Re: [RFC] Memory allocation requirements, videobuf integration, pluggable allocators

Andy Walls <awalls@xxxxxxxxxxxxxxxx> · Thu, 27 May 2010 14:44:08 -0400

On Tue, 2010-05-25 at 14:33 +0200, Pawel Osciak wrote:
> Hello,
> 
> this RFC concerns video buffer allocation in videobuf, as well as in V4L in
> general.
> 
> Its main purpose is to discuss issues, gather comments and specific
> requirements, proposals and ideas for allocation mechanisms from
> interested parties.
> 
> Background
> ======================
> V4L drivers use memory buffers for storing video/media data, such as video
> frames. There are many different ways to acquire such memory and devices may
> have special requirements for it. Further handling of it also differs between
> drivers.
> 
> Typical ways of acquiring memory for media devices include:
> - allocating a number of non-contiguous pages (e.g. alloc_page)
> - acquiring a number of physically contiguous pages:
>   * bootmem allocation
>   * other custom solutions?
> - allocating virtually contiguous memory (vmalloc)
> - device-specific/private/on-board memory
> - others?
> 
> The above examples are quite standard, but just to give you an idea of more
> exotic cases:
> - allocation of memory from specific memory banks
> - allocation of buffers in a particular arrangement
> - allocation with specific CPU flags, etc.
> 
> If the above sounds too unrealistic/too abstract to you: these are the actual
> requirements for our (Samsung) devices.
> 
> Furthermore, there might be some additional considerations:
> - VM_PFNMAP memory - may need additional refcounting
> - how to handle problems with remapping memory with different flags
> - others?
> 
> Of course, freeing can also be handled in a plethora of ways.
> 
> Moreover, related to the above are specific operations that may have to be
> performed, such as syncing caches, page pinning, etc.
> 
> 
> Motivation
> ======================
> Videobuf framework memory-type code (videobuf-vmalloc, videobuf-dma-sg,
> videobuf-dma-contig) has been created to help developers in some of the
> above-mentioned case. Unfortunately, I see the following main, inherent
> problems with it:
> 
> - memory allocation is performed in videobuf code in a fixed way.
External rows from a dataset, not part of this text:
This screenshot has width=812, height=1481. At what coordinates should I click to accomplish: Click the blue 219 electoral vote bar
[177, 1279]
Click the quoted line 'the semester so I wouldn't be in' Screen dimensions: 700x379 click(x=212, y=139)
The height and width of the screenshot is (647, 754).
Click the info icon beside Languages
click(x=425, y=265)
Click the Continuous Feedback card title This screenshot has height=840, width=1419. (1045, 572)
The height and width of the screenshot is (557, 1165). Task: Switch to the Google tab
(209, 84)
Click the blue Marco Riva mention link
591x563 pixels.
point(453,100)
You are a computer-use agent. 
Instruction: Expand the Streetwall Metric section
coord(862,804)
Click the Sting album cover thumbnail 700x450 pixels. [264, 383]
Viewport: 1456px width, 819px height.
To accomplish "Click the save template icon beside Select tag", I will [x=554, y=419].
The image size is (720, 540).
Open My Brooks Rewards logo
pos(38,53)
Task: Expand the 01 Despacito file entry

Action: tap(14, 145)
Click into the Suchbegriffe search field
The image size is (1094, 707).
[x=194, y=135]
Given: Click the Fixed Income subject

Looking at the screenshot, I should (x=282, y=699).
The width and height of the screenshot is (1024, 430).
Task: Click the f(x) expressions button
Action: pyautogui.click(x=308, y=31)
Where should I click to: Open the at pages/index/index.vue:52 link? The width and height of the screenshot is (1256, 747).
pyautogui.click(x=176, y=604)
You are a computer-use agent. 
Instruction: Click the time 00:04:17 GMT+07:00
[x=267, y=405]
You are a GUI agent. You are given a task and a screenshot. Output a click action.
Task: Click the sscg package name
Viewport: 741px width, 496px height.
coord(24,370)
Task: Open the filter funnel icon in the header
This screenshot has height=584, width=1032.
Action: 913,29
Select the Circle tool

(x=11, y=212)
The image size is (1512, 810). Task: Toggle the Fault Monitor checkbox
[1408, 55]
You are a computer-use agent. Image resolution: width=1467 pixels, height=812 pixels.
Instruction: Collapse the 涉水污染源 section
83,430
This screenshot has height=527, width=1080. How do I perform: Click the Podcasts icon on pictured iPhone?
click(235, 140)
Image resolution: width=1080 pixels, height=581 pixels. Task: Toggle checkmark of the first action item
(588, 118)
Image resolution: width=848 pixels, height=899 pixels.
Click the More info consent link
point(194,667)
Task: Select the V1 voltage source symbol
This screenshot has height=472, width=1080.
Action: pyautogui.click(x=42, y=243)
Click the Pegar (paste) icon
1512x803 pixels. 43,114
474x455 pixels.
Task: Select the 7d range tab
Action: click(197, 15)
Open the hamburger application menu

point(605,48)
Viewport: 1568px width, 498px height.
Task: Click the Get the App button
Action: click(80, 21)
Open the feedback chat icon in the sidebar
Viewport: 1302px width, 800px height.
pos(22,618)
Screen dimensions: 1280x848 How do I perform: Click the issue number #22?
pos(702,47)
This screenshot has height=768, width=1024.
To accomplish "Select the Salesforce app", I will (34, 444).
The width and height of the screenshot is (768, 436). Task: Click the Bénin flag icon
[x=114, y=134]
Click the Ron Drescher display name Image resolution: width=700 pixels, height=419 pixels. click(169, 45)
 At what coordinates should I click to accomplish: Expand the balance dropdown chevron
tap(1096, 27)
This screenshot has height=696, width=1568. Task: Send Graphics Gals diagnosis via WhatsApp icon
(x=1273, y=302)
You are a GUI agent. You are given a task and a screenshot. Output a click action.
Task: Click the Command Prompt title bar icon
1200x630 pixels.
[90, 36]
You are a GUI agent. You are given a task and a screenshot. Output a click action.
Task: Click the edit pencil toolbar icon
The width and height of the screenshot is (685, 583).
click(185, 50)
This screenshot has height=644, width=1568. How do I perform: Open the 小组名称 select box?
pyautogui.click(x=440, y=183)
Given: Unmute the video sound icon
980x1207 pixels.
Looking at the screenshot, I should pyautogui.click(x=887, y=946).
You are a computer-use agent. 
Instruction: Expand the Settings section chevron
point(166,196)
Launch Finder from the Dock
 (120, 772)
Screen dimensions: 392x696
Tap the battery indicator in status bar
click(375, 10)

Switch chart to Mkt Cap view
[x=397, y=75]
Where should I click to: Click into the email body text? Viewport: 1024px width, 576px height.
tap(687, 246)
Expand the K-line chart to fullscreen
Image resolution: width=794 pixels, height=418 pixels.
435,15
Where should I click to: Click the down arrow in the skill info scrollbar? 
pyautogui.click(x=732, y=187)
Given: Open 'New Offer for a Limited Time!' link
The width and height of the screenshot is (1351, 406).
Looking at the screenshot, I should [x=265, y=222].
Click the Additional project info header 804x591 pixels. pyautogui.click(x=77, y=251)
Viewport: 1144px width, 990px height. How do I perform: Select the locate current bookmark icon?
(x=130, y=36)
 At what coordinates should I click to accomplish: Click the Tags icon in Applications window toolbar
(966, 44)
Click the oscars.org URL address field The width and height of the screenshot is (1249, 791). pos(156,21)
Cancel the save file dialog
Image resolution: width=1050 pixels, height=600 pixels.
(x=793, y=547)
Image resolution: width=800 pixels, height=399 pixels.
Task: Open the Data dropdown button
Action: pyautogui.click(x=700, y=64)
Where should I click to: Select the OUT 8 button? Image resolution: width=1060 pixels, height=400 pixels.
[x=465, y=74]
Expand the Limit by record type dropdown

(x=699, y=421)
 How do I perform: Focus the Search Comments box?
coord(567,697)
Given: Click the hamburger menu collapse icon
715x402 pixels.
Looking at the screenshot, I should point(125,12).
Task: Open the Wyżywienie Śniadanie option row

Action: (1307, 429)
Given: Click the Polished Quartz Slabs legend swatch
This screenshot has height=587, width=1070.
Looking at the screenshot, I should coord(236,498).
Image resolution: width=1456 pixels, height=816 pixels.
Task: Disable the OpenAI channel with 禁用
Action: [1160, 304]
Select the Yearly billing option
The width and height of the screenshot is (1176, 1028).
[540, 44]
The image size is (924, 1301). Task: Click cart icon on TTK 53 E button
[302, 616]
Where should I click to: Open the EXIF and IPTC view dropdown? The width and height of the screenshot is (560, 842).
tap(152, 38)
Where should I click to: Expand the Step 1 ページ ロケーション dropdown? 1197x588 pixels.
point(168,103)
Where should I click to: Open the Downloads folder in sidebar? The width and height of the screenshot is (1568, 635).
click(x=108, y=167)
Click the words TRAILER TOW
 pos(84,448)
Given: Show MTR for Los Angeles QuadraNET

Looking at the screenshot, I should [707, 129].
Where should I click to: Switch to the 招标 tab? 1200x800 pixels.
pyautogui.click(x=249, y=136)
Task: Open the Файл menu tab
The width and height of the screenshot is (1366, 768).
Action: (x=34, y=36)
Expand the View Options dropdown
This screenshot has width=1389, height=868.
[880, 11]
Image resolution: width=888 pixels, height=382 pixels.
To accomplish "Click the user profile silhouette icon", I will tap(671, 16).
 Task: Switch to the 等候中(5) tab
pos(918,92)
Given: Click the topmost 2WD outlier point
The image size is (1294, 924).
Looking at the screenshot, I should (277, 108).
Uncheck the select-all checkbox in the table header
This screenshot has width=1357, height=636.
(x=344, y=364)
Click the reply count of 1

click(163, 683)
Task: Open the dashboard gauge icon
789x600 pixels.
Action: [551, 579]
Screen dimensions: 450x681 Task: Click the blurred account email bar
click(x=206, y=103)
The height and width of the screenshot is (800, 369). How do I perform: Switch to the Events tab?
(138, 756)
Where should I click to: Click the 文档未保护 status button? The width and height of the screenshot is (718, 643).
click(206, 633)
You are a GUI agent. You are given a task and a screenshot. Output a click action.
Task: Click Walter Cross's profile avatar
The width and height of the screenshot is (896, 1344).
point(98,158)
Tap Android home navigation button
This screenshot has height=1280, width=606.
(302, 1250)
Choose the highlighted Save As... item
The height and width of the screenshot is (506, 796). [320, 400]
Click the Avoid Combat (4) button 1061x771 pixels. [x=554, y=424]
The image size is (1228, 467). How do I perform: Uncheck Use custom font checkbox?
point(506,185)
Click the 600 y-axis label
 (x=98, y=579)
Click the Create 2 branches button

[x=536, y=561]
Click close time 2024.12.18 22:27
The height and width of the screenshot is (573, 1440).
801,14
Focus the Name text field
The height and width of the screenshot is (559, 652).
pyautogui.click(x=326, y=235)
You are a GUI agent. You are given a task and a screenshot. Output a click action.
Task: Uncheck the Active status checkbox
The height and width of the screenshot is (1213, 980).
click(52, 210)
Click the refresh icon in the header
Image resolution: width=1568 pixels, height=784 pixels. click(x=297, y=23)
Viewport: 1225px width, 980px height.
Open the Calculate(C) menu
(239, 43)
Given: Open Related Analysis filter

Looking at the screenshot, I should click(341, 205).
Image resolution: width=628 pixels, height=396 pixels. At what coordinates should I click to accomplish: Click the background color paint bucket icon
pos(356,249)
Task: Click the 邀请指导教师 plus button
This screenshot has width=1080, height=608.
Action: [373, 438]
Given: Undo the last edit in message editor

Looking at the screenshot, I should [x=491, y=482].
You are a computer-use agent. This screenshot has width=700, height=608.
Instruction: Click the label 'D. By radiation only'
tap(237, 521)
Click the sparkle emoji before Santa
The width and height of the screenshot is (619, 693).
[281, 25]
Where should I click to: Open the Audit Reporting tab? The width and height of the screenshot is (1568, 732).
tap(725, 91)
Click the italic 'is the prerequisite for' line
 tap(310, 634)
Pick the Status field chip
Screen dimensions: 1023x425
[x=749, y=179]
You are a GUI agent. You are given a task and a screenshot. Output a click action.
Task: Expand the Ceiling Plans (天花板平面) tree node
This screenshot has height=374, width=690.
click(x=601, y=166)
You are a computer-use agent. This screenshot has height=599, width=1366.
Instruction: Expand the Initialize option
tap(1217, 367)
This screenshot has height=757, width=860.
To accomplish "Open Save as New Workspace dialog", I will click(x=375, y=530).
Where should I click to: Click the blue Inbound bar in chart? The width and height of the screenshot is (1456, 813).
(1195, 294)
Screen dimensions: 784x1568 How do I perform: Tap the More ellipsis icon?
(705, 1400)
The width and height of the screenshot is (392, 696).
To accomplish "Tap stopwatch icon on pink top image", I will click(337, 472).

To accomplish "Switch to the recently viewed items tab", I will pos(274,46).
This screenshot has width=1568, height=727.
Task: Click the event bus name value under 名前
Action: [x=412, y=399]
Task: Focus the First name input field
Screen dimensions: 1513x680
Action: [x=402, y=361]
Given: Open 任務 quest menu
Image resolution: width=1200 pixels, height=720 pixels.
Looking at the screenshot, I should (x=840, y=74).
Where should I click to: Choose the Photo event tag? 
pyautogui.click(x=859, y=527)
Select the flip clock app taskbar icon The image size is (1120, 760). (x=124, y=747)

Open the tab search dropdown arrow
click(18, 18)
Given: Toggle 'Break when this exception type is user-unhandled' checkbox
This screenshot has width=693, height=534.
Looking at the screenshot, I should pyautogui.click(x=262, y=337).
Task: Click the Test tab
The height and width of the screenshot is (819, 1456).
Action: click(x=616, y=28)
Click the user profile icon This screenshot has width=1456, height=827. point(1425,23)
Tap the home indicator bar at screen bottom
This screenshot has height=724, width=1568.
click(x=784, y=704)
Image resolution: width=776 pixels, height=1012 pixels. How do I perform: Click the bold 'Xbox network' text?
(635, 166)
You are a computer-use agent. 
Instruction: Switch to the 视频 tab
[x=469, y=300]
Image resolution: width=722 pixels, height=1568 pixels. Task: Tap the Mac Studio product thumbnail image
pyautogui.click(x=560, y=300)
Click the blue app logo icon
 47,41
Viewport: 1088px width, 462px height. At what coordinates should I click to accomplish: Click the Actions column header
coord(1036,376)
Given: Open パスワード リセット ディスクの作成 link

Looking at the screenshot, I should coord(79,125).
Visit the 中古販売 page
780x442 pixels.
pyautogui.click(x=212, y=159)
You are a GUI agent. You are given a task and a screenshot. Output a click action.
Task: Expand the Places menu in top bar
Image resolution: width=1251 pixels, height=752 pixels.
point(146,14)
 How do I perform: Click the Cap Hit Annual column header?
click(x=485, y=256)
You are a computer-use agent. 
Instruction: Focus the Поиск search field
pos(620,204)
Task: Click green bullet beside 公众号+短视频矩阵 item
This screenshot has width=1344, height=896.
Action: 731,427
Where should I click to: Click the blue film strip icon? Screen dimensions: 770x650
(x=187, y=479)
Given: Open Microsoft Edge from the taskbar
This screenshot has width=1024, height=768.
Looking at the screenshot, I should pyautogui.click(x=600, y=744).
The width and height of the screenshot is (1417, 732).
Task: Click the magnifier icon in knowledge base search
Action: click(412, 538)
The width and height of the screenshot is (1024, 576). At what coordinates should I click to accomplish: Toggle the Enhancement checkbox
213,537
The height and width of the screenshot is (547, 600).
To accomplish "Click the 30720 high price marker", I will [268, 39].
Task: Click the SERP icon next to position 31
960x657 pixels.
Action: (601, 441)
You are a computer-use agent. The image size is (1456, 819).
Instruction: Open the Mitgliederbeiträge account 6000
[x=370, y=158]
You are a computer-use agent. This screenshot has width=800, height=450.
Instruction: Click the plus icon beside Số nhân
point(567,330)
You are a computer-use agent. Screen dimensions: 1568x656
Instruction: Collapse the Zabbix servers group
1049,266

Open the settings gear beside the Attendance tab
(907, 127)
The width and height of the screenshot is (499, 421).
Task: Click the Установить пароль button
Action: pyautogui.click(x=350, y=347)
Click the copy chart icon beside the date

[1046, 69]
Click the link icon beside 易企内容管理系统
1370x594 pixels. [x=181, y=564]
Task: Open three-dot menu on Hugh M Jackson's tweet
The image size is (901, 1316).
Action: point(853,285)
There is
>   no way for drivers to override this; e.g., dma_alloc_coherent is used for
>   dma-contig memory,
> 
> - it is performed during mmap (dma-contig, vmalloc) or even on VM fault
>   sometimes (dma-sg); this does not conform to the V4L2 API, which states
>   that allocation should be done on REQBUFS call,
> 
> - freeing is not centralized (it is also performed on STREAMOFF, which is
>   really bad, but this is a topic for a separate RFC)
> 
> This prevents driver developers from using videobuf, sometimes they just use
> parts of it, add custom/incompatible modifications, or are, as a matter of fact,
> "forced" to duplicate parts of its code. Some drivers are dependent on
> boot-time allocation mechanisms. Examples include (apologies to the authors
> if I am mistaken here):
> 
> - Intel Moorestown
> - OMAP
> - multimedia devices in Samsung SoCs- drivers are not yet posted for the sole
>   reason that we need a bootmem-based allocator mechanism, which is hard to have
>   accepted. Custom allocators in kernel for every platform/device are not
>   received well, for good reasons.
> - others?
> 
> >From various discussions I believe that there are more parties interested in
> having custom memory allocation mechanisms. Moreover, the current situation in
> videobuf calls for fixing (e.g. allocation should be performed on REQBUFS).
> 
> 
> 
> A request for requirements, ideas and comments
> ================================================
> We would like to change this situation. Before proposing anything, we would like
> to first gather:
> 
> - device-specific requirements and, possibly, peculiarities,
> - more general ideas and requirements for a generic allocator framework
>   for media devices,
> - a list of devices that would benefit from this,
> - a list of drivers that do not use videobuf because of problems with adapting
>   to its memory allocation scheme.
> 
> They do not have to be videobuf-specific, although we would like to integrate
> the resulting solution with either the current videobuf, or its future rework.
> 
> To clarify, I am mainly trying to gather requirements for videobuf or similar
> frameworks to introduce a generic interface for plugging-in custom memory
> allocation mechanisms, not really trying to implement a solving-world-hunger
> memory allocator.
> 
> There is also the topic of a video buffer pool, discussed last year. How it
> relates to this topic and its integration (in any form) with videobuf could
> also be of interest here.
> 
> 
> I will be grateful for any comments, thoughts or ideas. Thank you!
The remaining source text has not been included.